Ongoing research is siloed, and prior research is underappreciated. While researchers worldwide are making important strides in understanding long Covid, even experts have little visibility into what other scientists are researching. Plenty of side conversations are taking place, but no big group chat, Iwasaki said. “There isn’t a single website where you can find out about different studies,” although there should be, she said.

And while research teams have been studying the chronic consequences of infection for years, they haven’t been convened in a way that would capitalize on their collective expertise, said Proal. Although it would make sense to have events that bring experts in these fields together, “there’s been an attitude of ‘let’s just start from scratch’ with long Covid,” she said.
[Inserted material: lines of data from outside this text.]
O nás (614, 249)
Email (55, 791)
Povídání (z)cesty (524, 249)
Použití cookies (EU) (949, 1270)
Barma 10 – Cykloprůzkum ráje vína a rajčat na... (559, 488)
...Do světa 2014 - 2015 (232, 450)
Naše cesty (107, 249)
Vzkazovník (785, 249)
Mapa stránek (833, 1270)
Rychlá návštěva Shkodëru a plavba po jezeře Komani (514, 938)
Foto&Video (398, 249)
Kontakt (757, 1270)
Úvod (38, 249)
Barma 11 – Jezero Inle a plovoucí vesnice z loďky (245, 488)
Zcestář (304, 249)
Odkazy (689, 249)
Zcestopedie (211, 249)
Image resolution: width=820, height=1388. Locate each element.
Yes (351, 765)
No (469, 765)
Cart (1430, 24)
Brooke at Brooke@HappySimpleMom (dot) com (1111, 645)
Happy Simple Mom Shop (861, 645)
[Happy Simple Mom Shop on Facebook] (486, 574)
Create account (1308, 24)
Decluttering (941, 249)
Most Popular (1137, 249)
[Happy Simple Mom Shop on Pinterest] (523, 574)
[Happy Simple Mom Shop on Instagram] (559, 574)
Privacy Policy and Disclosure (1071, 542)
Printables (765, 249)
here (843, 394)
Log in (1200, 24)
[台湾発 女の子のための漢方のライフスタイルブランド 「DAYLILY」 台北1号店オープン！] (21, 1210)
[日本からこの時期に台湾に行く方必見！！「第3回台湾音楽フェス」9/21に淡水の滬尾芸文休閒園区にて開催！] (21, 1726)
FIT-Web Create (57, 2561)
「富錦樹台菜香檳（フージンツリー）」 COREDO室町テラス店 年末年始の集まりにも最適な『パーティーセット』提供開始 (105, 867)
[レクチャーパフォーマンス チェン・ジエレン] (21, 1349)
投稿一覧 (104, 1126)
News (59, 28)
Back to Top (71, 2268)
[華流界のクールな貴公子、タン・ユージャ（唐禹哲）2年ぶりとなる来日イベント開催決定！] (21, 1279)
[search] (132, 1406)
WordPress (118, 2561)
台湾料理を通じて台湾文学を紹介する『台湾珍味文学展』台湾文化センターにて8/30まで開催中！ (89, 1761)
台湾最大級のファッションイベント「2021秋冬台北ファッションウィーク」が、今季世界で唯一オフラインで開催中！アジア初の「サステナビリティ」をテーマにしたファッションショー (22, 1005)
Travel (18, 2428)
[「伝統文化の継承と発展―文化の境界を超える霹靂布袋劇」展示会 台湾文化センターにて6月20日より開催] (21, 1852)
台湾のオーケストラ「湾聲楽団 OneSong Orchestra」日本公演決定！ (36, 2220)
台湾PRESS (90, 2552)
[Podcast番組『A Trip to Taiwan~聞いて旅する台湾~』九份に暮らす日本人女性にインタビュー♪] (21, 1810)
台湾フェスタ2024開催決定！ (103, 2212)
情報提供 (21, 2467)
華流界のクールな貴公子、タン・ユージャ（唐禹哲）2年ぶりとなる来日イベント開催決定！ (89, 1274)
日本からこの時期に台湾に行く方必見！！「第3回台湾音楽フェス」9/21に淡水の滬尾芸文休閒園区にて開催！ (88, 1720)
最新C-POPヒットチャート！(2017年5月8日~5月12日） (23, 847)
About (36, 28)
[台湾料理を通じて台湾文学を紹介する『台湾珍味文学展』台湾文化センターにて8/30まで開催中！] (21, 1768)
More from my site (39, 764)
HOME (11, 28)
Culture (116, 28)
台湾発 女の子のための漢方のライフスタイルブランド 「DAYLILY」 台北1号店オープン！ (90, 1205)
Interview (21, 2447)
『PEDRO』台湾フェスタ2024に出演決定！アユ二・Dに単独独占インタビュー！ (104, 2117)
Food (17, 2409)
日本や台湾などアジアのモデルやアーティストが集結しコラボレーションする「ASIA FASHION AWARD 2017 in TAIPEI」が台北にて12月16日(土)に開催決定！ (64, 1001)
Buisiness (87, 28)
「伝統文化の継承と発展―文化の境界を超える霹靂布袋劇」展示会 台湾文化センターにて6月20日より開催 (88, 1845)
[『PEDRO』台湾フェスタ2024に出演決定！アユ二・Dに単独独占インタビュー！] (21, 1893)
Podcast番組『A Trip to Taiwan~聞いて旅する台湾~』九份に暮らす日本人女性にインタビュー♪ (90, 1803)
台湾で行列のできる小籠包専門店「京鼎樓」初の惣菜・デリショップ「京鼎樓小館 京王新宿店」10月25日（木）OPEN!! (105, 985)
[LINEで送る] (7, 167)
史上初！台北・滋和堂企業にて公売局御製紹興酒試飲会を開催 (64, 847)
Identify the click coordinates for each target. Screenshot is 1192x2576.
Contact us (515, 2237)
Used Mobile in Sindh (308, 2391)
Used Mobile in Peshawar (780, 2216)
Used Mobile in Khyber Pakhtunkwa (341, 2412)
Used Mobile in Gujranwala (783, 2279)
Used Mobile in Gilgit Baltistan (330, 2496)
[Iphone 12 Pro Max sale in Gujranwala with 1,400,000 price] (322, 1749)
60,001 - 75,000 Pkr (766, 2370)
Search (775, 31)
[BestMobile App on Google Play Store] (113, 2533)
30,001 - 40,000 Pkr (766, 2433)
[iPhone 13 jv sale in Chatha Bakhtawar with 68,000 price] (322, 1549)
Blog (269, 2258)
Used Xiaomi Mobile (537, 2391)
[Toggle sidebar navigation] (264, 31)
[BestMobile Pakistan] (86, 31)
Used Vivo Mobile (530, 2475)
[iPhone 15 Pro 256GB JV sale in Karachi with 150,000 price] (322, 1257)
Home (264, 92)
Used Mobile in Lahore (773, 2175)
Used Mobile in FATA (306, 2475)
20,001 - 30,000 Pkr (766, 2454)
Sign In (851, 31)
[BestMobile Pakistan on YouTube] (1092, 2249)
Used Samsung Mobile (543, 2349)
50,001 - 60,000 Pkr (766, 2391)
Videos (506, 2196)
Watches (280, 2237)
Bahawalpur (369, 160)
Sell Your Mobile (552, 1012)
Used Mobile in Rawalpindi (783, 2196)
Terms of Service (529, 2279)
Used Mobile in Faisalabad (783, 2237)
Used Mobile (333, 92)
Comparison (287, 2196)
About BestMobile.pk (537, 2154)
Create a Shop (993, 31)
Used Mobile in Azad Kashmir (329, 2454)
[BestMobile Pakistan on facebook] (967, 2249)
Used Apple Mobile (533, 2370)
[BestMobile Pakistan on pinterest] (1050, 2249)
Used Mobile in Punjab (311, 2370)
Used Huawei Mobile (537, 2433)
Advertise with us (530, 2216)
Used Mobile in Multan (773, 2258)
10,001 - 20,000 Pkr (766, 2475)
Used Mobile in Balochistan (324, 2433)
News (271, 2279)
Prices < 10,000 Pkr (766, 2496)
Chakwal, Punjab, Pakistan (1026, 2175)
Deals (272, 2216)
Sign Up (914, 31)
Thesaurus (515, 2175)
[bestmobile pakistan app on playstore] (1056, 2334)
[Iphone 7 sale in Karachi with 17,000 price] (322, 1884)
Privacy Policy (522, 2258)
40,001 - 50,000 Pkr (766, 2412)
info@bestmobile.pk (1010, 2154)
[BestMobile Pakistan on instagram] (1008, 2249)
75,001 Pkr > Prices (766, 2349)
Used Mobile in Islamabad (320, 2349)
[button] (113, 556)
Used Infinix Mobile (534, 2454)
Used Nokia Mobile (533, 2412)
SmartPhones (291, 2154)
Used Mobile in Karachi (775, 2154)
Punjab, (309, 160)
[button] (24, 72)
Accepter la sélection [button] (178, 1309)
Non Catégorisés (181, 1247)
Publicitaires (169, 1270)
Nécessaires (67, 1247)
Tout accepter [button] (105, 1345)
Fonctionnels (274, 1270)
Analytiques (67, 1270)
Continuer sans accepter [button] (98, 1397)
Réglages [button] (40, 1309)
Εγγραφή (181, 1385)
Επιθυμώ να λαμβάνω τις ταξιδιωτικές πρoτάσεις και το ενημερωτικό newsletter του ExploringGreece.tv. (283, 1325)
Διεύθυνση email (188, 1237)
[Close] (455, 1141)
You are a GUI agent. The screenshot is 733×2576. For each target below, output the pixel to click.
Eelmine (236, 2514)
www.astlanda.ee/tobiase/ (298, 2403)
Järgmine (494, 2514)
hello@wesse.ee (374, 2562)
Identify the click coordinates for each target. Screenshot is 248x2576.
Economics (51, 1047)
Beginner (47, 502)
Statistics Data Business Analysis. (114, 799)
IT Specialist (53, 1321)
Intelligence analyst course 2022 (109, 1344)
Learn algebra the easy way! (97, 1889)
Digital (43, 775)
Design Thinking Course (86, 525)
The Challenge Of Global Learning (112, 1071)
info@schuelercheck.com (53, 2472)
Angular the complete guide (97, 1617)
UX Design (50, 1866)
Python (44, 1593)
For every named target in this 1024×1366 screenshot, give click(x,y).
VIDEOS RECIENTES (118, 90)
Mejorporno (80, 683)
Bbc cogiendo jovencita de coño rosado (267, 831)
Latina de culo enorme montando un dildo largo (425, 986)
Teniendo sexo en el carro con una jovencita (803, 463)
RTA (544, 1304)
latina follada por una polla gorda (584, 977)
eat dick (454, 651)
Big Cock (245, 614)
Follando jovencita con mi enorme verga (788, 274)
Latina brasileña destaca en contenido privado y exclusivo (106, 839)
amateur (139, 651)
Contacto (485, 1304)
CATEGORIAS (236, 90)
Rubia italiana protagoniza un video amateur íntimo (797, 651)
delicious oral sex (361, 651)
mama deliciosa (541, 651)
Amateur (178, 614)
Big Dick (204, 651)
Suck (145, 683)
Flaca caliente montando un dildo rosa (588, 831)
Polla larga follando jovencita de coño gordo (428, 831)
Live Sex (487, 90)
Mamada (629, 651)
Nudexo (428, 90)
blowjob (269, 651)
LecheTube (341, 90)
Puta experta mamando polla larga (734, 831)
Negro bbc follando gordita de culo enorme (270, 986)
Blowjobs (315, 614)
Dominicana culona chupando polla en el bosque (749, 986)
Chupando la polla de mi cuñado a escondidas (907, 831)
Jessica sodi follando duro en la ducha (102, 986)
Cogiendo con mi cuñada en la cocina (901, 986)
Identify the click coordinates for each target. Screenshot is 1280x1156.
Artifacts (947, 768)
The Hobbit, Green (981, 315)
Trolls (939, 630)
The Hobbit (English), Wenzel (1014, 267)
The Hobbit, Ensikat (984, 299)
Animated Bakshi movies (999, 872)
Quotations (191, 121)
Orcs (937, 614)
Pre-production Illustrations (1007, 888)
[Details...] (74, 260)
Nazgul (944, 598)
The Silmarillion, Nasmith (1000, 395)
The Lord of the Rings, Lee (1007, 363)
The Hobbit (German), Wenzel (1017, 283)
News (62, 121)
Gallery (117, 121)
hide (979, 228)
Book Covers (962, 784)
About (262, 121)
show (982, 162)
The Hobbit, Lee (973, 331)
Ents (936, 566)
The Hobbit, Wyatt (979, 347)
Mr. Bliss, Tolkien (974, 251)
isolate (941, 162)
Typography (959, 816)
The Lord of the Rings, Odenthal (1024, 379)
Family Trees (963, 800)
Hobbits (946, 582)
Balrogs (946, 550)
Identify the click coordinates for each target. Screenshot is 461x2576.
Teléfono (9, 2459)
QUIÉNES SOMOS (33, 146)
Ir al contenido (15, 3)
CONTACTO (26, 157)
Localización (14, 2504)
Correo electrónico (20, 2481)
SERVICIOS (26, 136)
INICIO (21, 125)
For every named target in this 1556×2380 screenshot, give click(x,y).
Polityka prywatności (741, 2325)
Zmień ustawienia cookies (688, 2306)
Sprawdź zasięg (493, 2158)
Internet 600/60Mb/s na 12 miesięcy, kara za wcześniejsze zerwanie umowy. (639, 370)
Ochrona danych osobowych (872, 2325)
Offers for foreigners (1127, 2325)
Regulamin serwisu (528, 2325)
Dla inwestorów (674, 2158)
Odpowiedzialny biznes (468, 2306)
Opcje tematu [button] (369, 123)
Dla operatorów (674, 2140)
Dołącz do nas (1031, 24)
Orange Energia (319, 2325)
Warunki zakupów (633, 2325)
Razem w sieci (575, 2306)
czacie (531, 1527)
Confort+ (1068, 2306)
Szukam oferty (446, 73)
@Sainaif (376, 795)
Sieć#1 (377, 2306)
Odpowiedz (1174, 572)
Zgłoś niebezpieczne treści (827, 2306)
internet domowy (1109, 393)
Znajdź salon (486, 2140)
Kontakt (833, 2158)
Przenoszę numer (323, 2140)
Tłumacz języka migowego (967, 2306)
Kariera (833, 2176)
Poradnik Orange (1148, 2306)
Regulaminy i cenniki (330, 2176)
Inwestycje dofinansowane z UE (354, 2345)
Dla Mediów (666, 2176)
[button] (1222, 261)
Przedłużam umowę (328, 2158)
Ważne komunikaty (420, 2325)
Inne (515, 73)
A panic-neglect cycle has developed. On one hand, many people are suffering, and providers have few therapies to offer them. On the other, attracting researchers to a subject where the payoff is not guaranteed is a challenge, and one not unique to long Covid. (Researchers who study other post-infectious conditions like myalgic encephalomyelitis/chronic fatigue syndrome have routinely hit treatment roadblocks and funding problems, said Krumholz. Long Covid researchers may be taking note.)

It’s a risk to devote valuable resources and time to an area of uncertainty, especially when it has a fragile stream of funding and interest — from both scientists and the public, he said.

There are few doctors who specialize in long Covid. Doctors who see long Covid patients are in such demand that patients might wait six months for an appointment with one, said Krumholz. Almost nobody wants to become a long Covid specialist without treatments or diagnostics to offer people who are suffering, he said. “It’s a road to nowhere.”

The virtuous cycle of answering questions

Answering any number of these outstanding questions can make progress on another one. For example, if we can learn what causes long Covid, that would make it easier to design and fund treatment trials directed at those causes.

And there has been sufficient progress to start clinical trials that could help patients. “There are enough studies suggesting pretty clearly that at least some people don’t really clear this virus” to start treatment trials of antiviral agents for long Covid, said Proal.

But those studies are not yet happening. (Though in early May, a Pfizer spokesperson told Reuters the company was “monitoring data from ongoing clinical studies and real-world evidence, and may explore the issue further.” )

There’s another good reason to move more quickly on trials, Krumholz said; their results can reverse-engineer our understanding of long Covid’s causes. “If they seem to work, then that might help accelerate the lab work even more because it’s pointing us in a certain direction.”

Although it may be professionally risky to study long Covid, some are earnestly joining the search for answers. To the question of “should I study this?” David Putrino’s answer has been “yes.” Prior to the pandemic, his lab focused on technology innovations to maximize physical rehabilitation and performance — now, he focuses mostly on long Covid research.

“This is not an area that I wanted to become an expert in,” he said, “but yeah, we are doing it because we see the need.”